What's not plausible about this? People are doing it. It's not even much of a "loophole" since ultimately, 90% of people prefer to settle down for residency somewhere rather than keep travelling for years. The tax man always goes after the average 90% of people first. But yeah, depending on your citizenship you can do this, known as PT: "permanent traveller", perpetual tourist, previous tax-payer etc...

Be sure to know the rules of the countries you visit and more importantly those of your citizenship country. If you're German, you cannot do this less-than-180-days-per-year operation if you hold "tangible economic interests in the country" such as: being employed there, having property interest there, or other assets such as company shares in or from within the country etc.

So again, not a workable "loophole" for the majority of people but a decent state of affairs for the vast minority of Tim Ferris-style indy web-biz travellers with no significant "financial" assets or interests inside the country of citizenship.


Yep, I know of quite a few people who are effectively doing that. If they have to have an address for anything, it's the hotel they stay in most regularly in Bangkok. Nice and central as a travel hub, and that Thai government doesn't want any money from you if you're not a resident of some sort which they aren't if they leave the country at least once every 90 days. Business is run out of one of the various offshore islands that doesn't want you're money unless you're living there, so all income if effectively tax free.

Data extract —

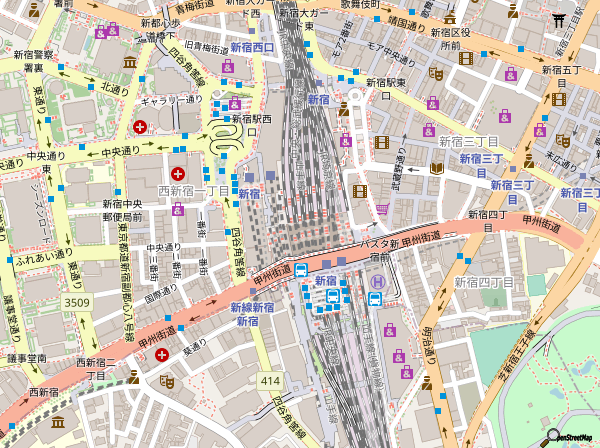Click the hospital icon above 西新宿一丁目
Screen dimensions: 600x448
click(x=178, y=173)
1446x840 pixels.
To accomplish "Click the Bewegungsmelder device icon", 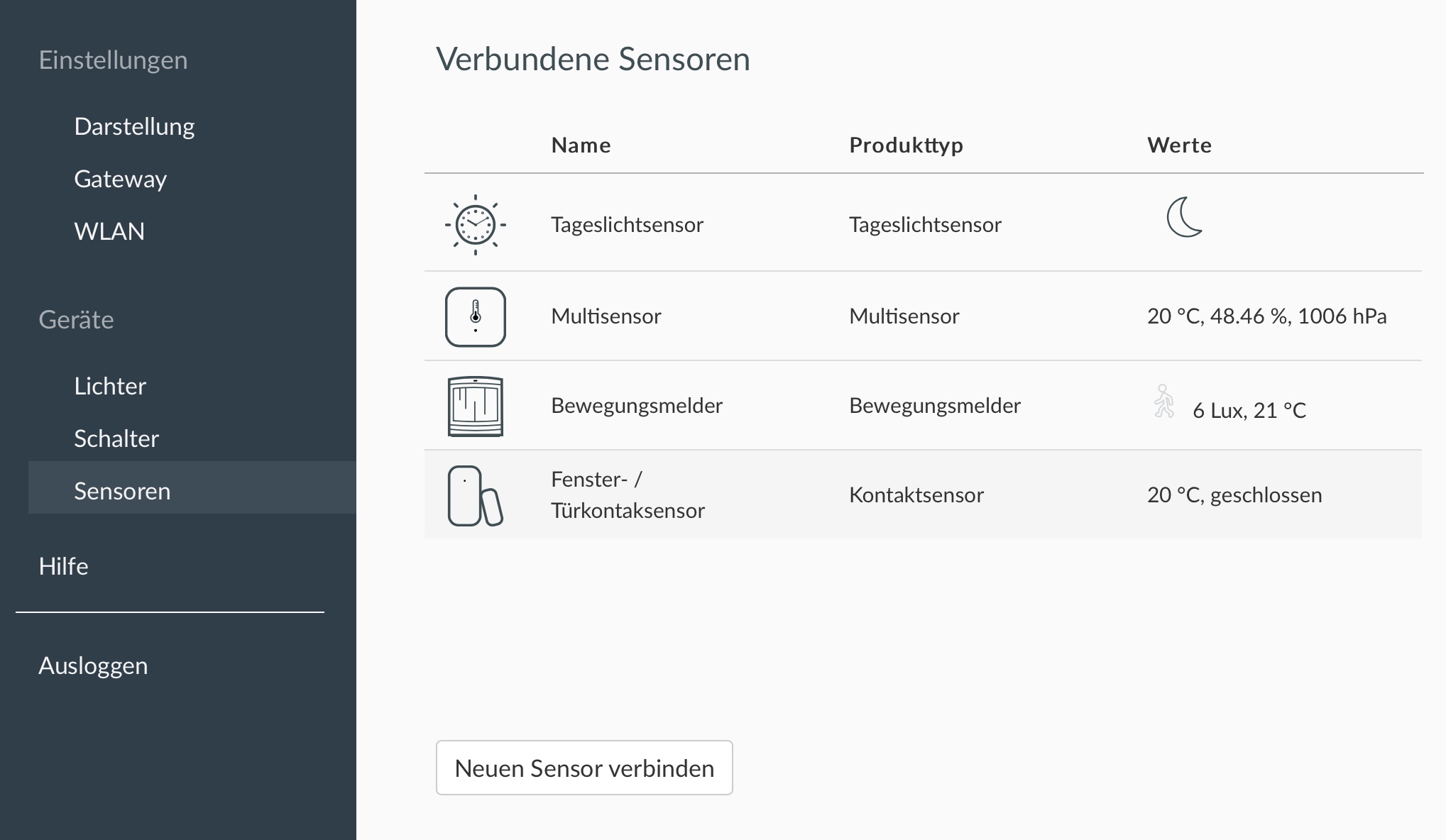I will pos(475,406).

Work to do —
1. Can you print everything in the passage on permanent travel from "Be sure to know" down to "country of citizenship."?
2. In two sentences, what does the passage on permanent travel say?
3. In the passage on permanent travel, how often do the travelers based in Bangkok leave Thailand so that they aren't considered residents?

Answers in order —
1.
Be sure to know the rules of the countries you visit and more importantly those of your citizenship country. If you're German, you cannot do this less-than-180-days-per-year operation if you hold "tangible economic interests in the country" such as: being employed there, having property interest there, or other assets such as company shares in or from within the country etc.

So again, not a workable "loophole" for the majority of people but a decent state of affairs for the vast minority of Tim Ferris-style indy web-biz travellers with no significant "financial" assets or interests inside the country of citizenship.

2. Depending on their citizenship, some people live as permanent travelers ("PT"), though they must know the rules of the countries they visit and of their own country; Germans, for example, can't do this if they hold tangible economic interests at home. This won't work for most people but suits independent web-business travelers without significant financial interests in their home country, and some use a Bangkok hotel as their address while running their business from an offshore island, which leaves their income effectively tax free.

3. At least once every 90 days.